**** DATA SUPPLIED

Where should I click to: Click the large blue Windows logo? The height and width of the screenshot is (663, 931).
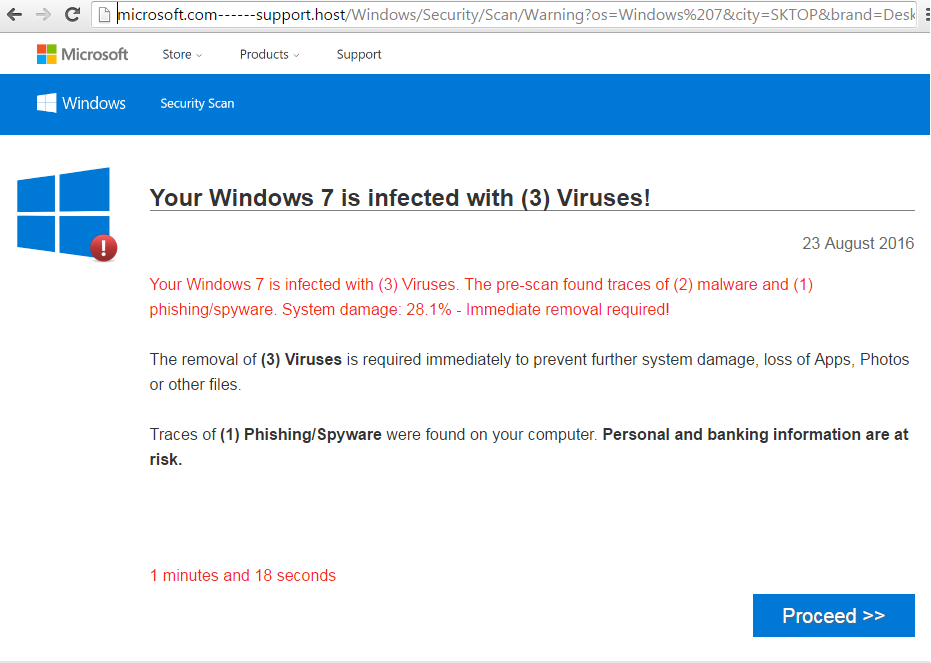[x=63, y=211]
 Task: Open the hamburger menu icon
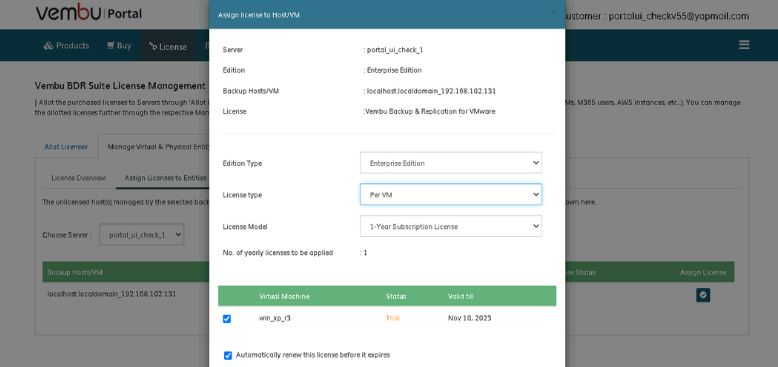pos(744,45)
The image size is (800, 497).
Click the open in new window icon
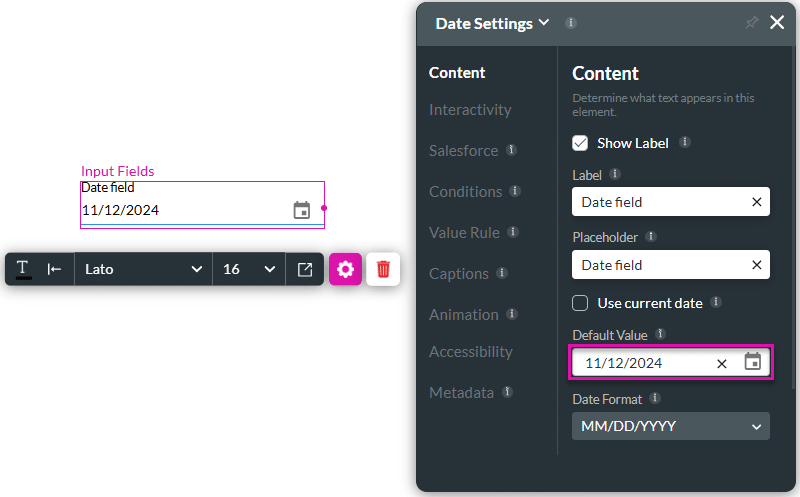pyautogui.click(x=305, y=269)
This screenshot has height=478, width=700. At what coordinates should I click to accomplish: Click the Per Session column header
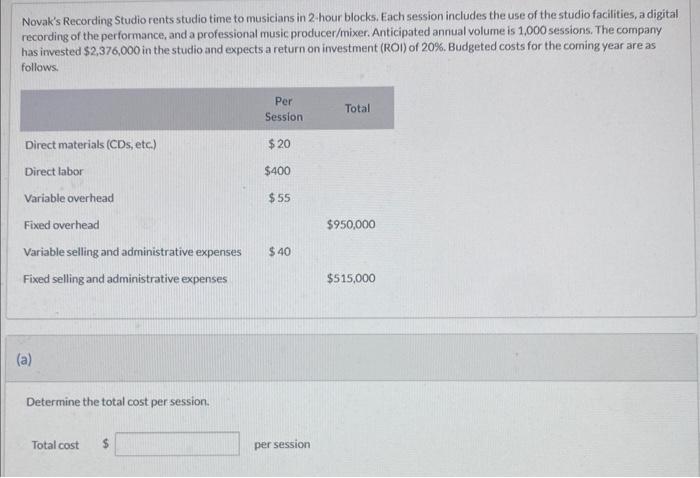click(283, 109)
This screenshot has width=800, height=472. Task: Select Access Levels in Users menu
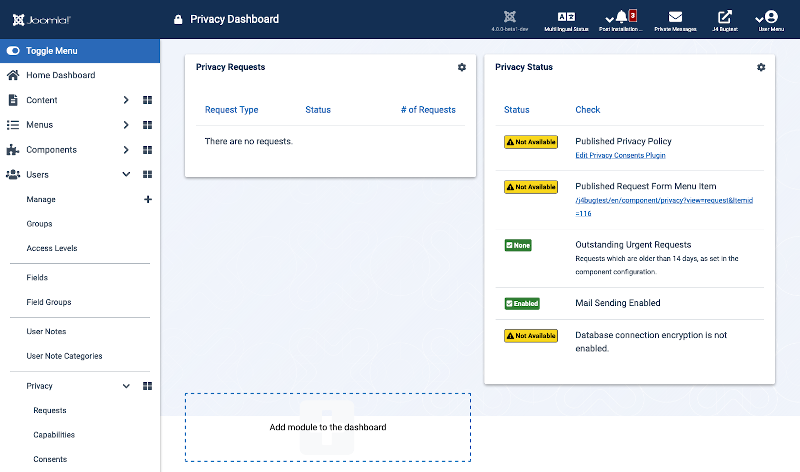pos(51,248)
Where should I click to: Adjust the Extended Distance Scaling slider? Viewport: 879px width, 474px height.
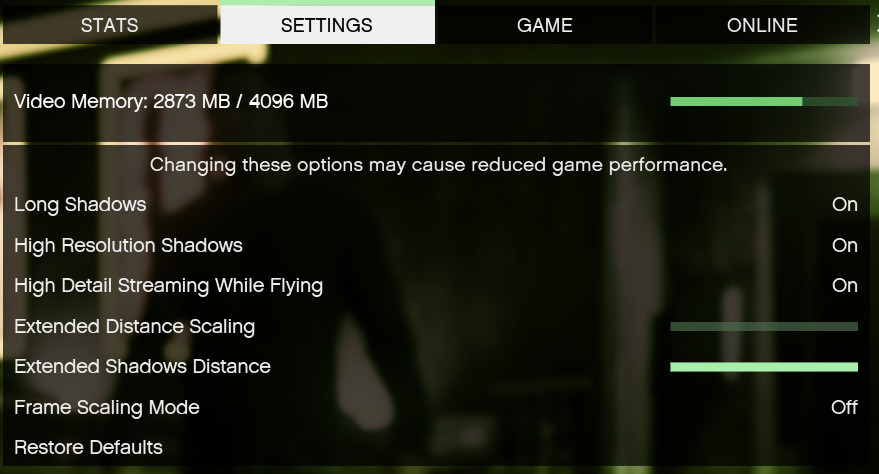pos(764,327)
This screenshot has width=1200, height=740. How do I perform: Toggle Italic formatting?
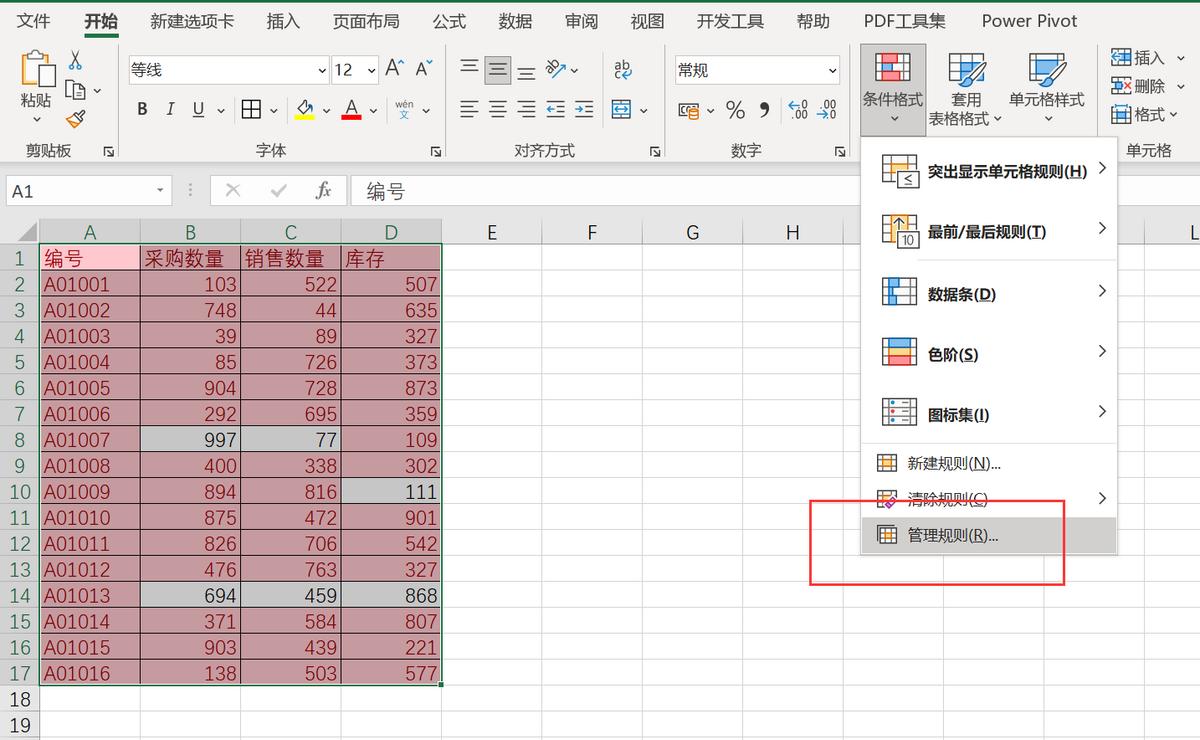[170, 109]
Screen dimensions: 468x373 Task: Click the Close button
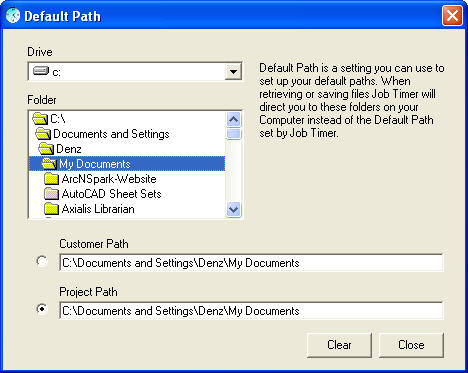point(411,345)
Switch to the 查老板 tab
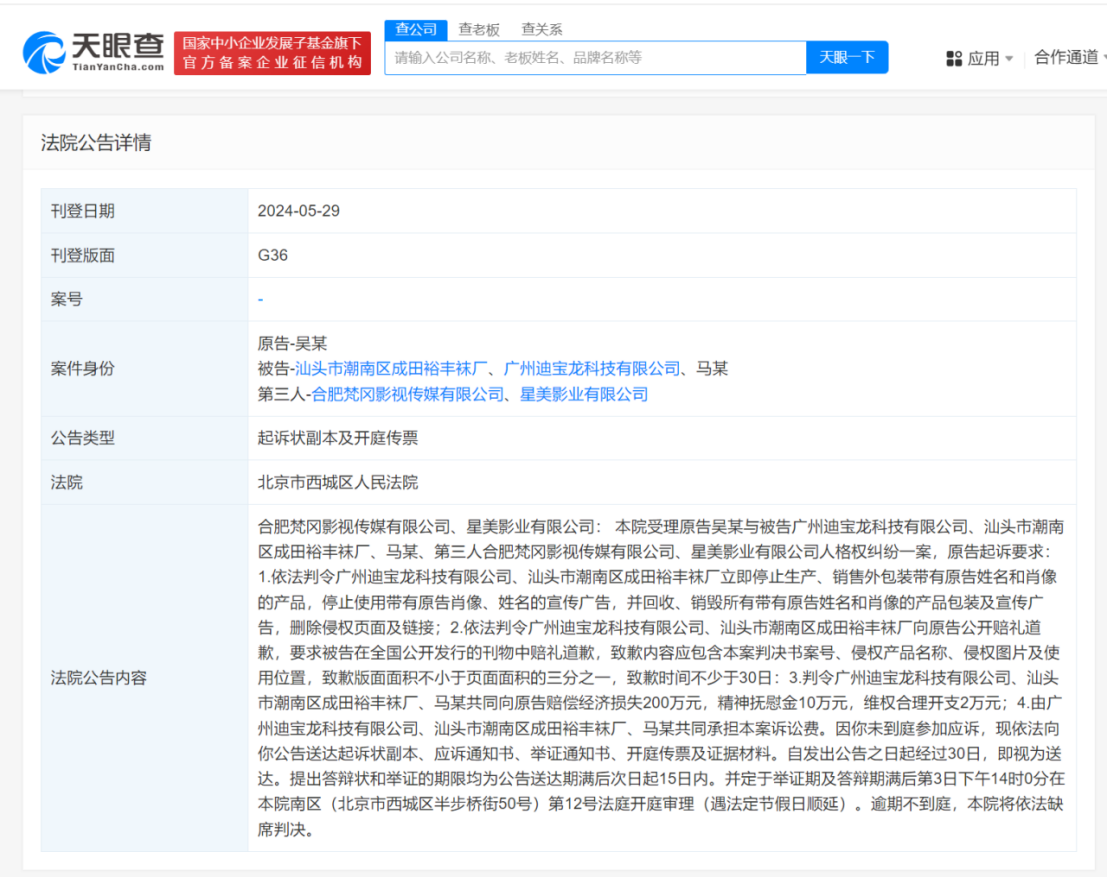The image size is (1107, 878). (479, 30)
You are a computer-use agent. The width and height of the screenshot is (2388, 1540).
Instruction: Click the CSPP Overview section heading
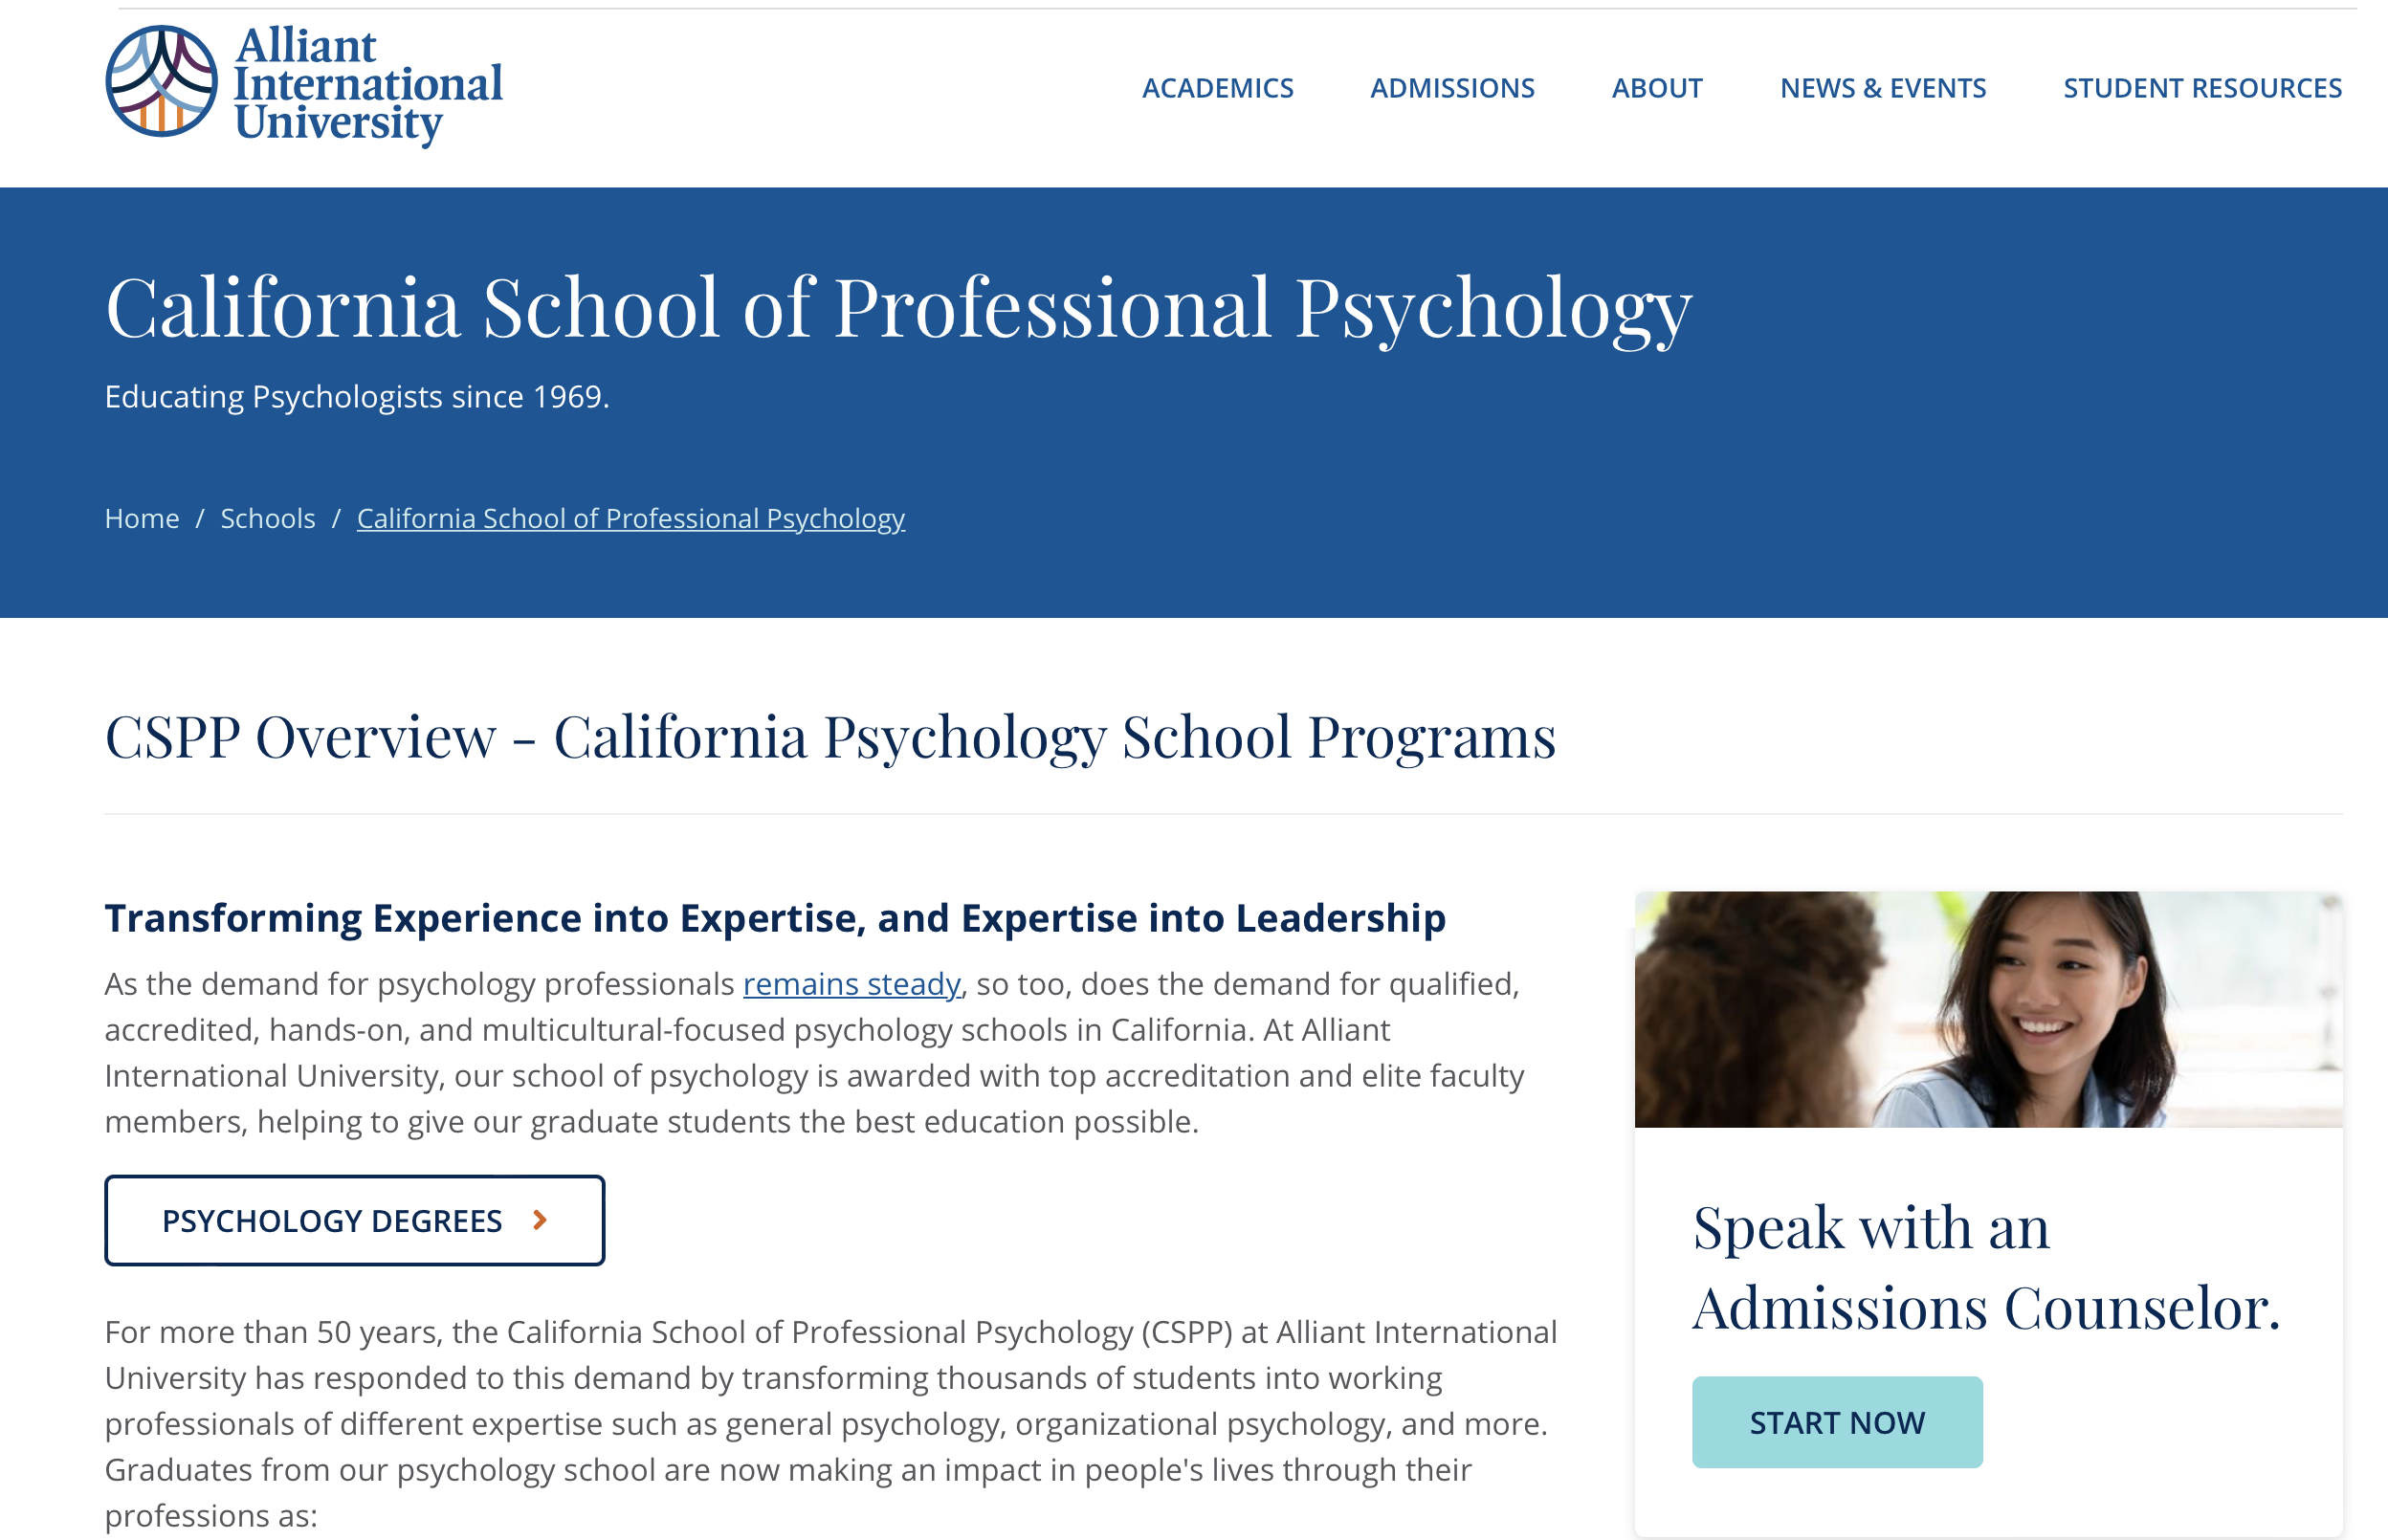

********

YOUR INSTRUCTIONS
Your copy should hold exactly the lines from the line bearing "Where should I click to: Adjust" through the end of the data, both included, and no pictures or anything further.

RESPONSE AREA
Where should I click to: Adjust the Extended Distance Scaling slider? Viewport: 879px width, 474px height.
pos(764,327)
This screenshot has width=1200, height=740. How do I perform: Toggle Italic formatting?
[170, 109]
Screen dimensions: 468x373 Task: Click the Close button
point(411,345)
Switch to the 查老板 tab
The image size is (1107, 878). (479, 30)
You are a computer-use agent. The width and height of the screenshot is (2388, 1540).
Instruction: Click the CSPP Overview section heading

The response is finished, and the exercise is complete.